A ampliação do direito à licença-maternidade

O direito à licença maternidade no Brasil possui uma trajetória marcada por avanços graduais que refletiram transformações sociais, econômicas e jurídicas ao longo do século XX e início do XXI. A primeira proteção legal surgiu com o Decreto Federal 16.300, de 21 de dezembro de 1923, que concedia às trabalhadoras de indústria e comércio um repouso de trinta dias antes e depois do parto. Embora simples, essa norma já reconhecesse a necessidade de cuidado e recuperação da gestante.



Em 1934, a Constituição da República, embora não utilizasse o termo “licença maternidade”, estabelecia em seu artigo 121, § 1º, alínea h, que a legislação deveria assegurar assistência médica e sanitária à gestante, garantindo‑a descanso antes e depois do parto sem prejuízo do salário e do emprego. Esse texto constitucional foi um marco que ampliou a proteção além do âmbito de um decreto, conferindo-lhe caráter de direito fundamental.



A Consolidação das Leis do Trabalho (CLT), publicada em 1943, introduziu o artigo 392, proibindo o trabalho de mulheres grávidas em seis semanas antes e seis semanas depois do parto. Em 1967, o Decreto‑lei 229 alterou o prazo, estabelecendo quatro semanas antes e oito semanas depois. Até então, a remuneração durante o afastamento era de responsabilidade direta do empregador, conforme o artigo 393 da CLT.

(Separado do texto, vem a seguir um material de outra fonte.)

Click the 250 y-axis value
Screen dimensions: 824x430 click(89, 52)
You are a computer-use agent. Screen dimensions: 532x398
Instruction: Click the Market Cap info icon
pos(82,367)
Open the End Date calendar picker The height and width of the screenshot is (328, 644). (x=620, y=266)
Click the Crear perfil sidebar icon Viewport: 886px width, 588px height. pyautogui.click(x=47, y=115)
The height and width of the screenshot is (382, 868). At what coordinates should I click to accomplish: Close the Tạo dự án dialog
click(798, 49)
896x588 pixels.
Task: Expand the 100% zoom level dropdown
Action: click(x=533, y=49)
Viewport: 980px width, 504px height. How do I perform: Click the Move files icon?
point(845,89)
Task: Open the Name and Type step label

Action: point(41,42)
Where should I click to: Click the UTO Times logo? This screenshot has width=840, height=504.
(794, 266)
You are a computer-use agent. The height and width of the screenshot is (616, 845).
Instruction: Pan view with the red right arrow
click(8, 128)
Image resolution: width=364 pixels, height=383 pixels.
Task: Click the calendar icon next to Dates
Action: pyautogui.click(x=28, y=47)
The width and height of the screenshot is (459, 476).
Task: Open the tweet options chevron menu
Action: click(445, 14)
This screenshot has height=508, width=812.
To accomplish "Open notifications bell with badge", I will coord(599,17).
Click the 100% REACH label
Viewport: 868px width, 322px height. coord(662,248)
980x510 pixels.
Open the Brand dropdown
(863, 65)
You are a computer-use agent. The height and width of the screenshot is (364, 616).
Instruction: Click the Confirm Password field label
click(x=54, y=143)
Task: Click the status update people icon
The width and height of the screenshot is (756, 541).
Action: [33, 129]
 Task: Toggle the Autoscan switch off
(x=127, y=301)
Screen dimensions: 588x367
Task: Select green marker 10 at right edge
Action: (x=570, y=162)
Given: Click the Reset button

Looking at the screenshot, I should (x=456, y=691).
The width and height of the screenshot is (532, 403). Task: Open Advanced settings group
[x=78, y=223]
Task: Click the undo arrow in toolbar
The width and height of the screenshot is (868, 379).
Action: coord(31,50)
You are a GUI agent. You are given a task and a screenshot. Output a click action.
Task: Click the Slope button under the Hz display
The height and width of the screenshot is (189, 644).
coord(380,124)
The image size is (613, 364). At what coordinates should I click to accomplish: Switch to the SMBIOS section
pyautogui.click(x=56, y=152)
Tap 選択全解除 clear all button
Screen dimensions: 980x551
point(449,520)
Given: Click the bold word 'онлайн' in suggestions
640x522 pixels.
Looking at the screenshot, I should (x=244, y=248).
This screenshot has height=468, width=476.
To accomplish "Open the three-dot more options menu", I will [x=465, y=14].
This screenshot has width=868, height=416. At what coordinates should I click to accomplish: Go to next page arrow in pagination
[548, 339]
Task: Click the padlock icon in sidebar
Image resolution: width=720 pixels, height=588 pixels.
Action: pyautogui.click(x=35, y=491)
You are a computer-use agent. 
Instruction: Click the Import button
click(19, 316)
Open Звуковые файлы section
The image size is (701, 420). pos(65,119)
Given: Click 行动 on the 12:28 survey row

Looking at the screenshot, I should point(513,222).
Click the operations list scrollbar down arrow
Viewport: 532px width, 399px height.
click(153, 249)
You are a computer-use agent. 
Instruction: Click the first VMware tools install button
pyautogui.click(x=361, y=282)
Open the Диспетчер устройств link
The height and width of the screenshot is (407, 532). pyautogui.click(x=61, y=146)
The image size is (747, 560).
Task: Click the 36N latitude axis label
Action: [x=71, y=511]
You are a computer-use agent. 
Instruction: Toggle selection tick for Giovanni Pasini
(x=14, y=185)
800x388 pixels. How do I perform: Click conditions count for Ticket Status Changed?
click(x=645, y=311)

Um passo decisivo ocorreu em 1974, com a Lei 6.136, que incluiu o salário maternidade entre as prestações devidas pela Previdência Social às seguradas empregadas. Essa medida retirou a oneração financeira do empregador, transformando o custo da proteção à maternidade em uma responsabilidade social compartilhada pelos contribuintes.



A Constituição de 1988 consolidou o direito à licença gestante, estabelecendo 120 dias de afastamento remunerado, sem prejuízo do emprego e do salário, nos termos do artigo 7º, inciso XVIII. O artigo 201, inciso II, reafirmou a obrigação da Previdência Social em proteger a maternidade e a gestante. Assim, a licença maternidade passou a ser considerada um direito social e previdenciário fundamental.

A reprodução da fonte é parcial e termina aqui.